La cifra de tiendas especializadas en Barcelona se encuentra en detrimento a favor de las grandes superficies. Pese a ello, algunas son capaces de aguantar el paso de las décadas eludiendo a las diversas competencias que puedan dar lugar a problemas que impidan salir adelante al negocio. Teniendo en cuenta que este negocio supera el siglo de vida y sobrevivió a la caída de una bomba en la Guerra Civil, el caso de la Corderia Farrés tiene aún más mérito.

La expropiación de su local en el Raval por parte del Ayuntamiento en los años noventa tampoco frenó un negocio especializado en cuerdas y cordones en el que, actualmente, Elisabet Farrés levanta una persiana ubicada en la calle Viladomat del barrio de Sant Antoni.

A PRUEBA DE BOMBAS

El comercio fue adquirido por la familia Farrés en 1918, cuando se hizo con un local ya dedicado al oficio anteriormente. El establecimiento estaba situado en la calle Hospital del Raval, ubicación en la que sufrió el impacto de una bomba de la Guerra Civil.

Pese a ello, Farrés explica que ésta cayó "en la parte de atrás de la tienda" y que, afortunadamente, su abuelo se encontraba "en la parte de delante, por lo que no le afectó".

El negocio continuó en la misma ubicación hasta 1996, cuando el Ayuntamiento expropió el local "por la remodelación de la Rambla del Raval", abonando una "indemnización de risa", pero que la propietaria de la cordelería valora positivamente ya que el consistorio aseguró que negociaron con ellos por la tipología de empresa que eran, explicando que si hubiera sido "un bar u otro negocio ni se hubieran molestado en tener estas negociaciones".

Oferta de hilos y cordones en la Corderia Farrés / RP



ESPECIALIZACIÓN ÚNICA

Farrés asegura que su establecimiento es el único especializado "en cuerdas y cordones de Barcelona" ya que, pese a que "hay ferreterías que tienen cordones o materiales para manualidades", no son tan específicos.

Sin tener en cuenta la diversa variedad de colores que se ofrecen, la tienda cuenta con "más de 100 productos en stock". Entre la variedad ofertada, se encuentran "cordones, estructuras de lámparas, materiales que se pueden aplicar con el macramé, decoración, bolas de madera, materiales para hacer bisutería y cuerdas de persiana y de tender", entre otros artículos.
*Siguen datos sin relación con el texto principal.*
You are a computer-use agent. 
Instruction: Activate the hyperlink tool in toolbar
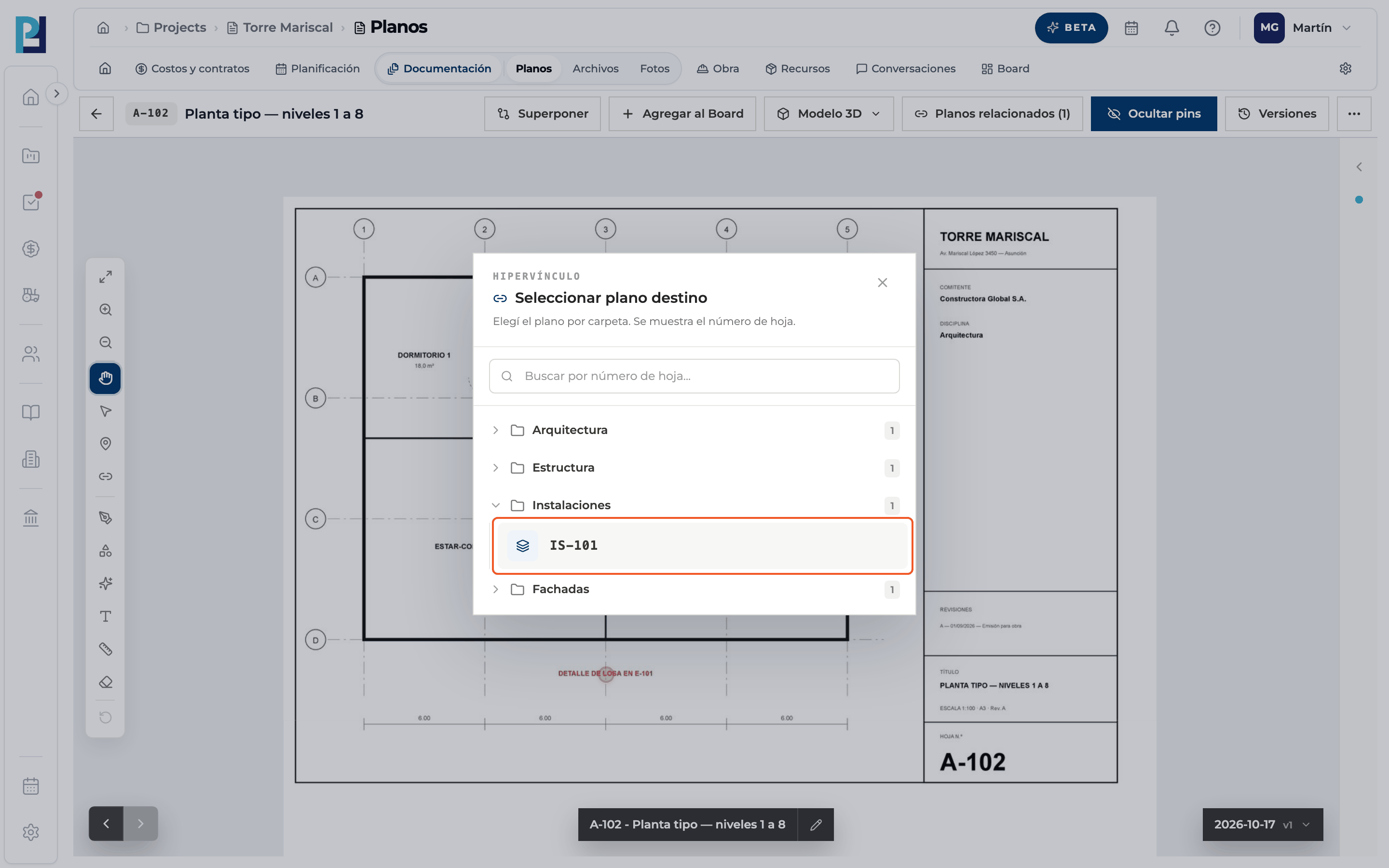pyautogui.click(x=105, y=476)
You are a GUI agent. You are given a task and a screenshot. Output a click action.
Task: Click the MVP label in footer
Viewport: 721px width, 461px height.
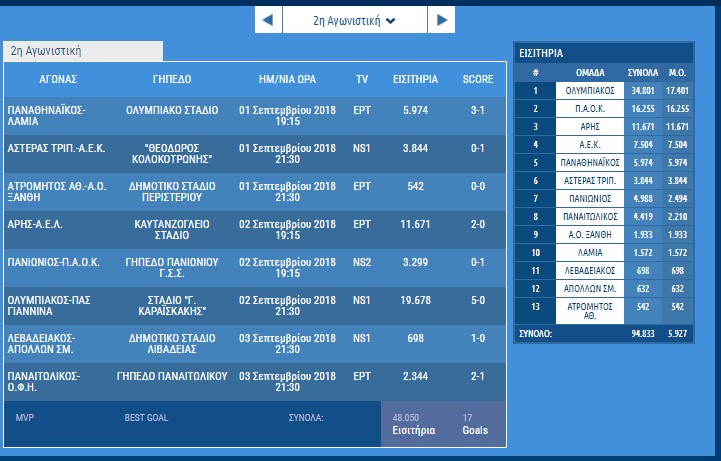click(x=25, y=416)
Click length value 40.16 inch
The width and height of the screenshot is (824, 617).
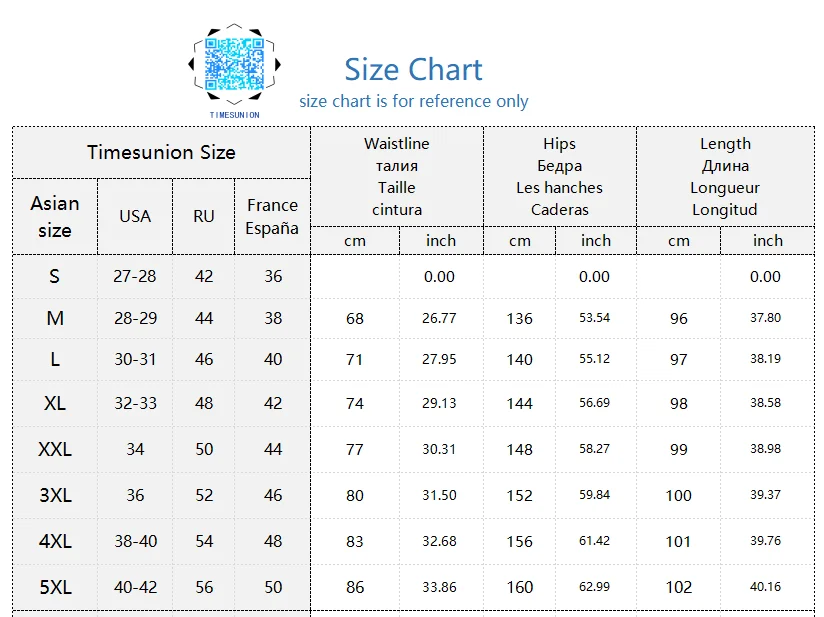[x=765, y=587]
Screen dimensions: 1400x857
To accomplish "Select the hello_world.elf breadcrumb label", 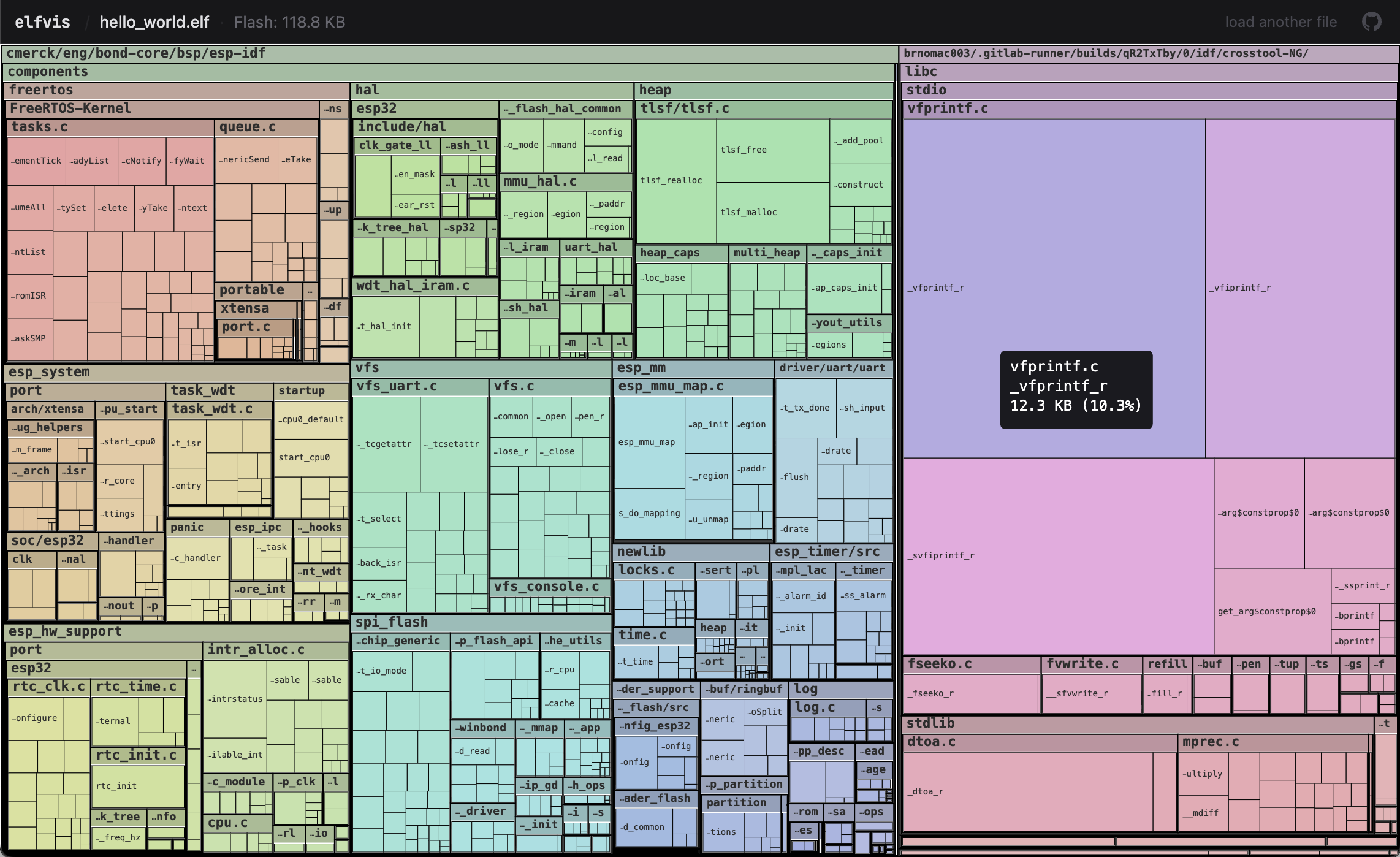I will pos(154,21).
La época con mayor volumen de ventas es la coincidente con el inicio del curso escolar, en el mes de septiembre, momento en el que se hace la "provisión de los talleres".

ADAPTADA A LOS TIEMPOS

El hecho de tratarse de un negocio centenario no impide éste tenga presencia en internet. El establecimiento cuenta con una página web en construcción, así como con una consolidación en Facebook donde, conjuntamente con su correo electrónico, coge pedidos de sus clientes.

La cordelería exporta e importa de manera frecuente. Mientras que sus ventas se reparten tanto por Cataluña como por el conjunto de España, las compras por parte de la empresa también se realizan de manera internacional, contando con la importación de una "línea de hilo de México", así como con alguna referencia procedente de Alemania.

Expositores de la Corderia Farrés / RP



DESAMPARADOS POR EL AYUNTAMIENTO

Como muchos otros negocios históricos de Barcelona, desde la Corderia Farrés se remarca una sensación de desamparo por parte del Ayuntamiento. Su propietaria demanda que el consistorio mire más por este tipo de locales para evitar ser devorados por "las grandes superficies o las tiendas online como Amazon".

Por ello, Farrés se posiciona favorablemente a ofrecer "más facilidades y menos trámites burocráticos", así como ser "reconocidos a nivel local".

Pese a las dificultades, como el cierre de algunos de sus proveedores, la gerente de la cordelería encara el futuro del negocio con optimismo, con intención de "aguantar muchos años" y seguir formando parte de la historia de Barcelona.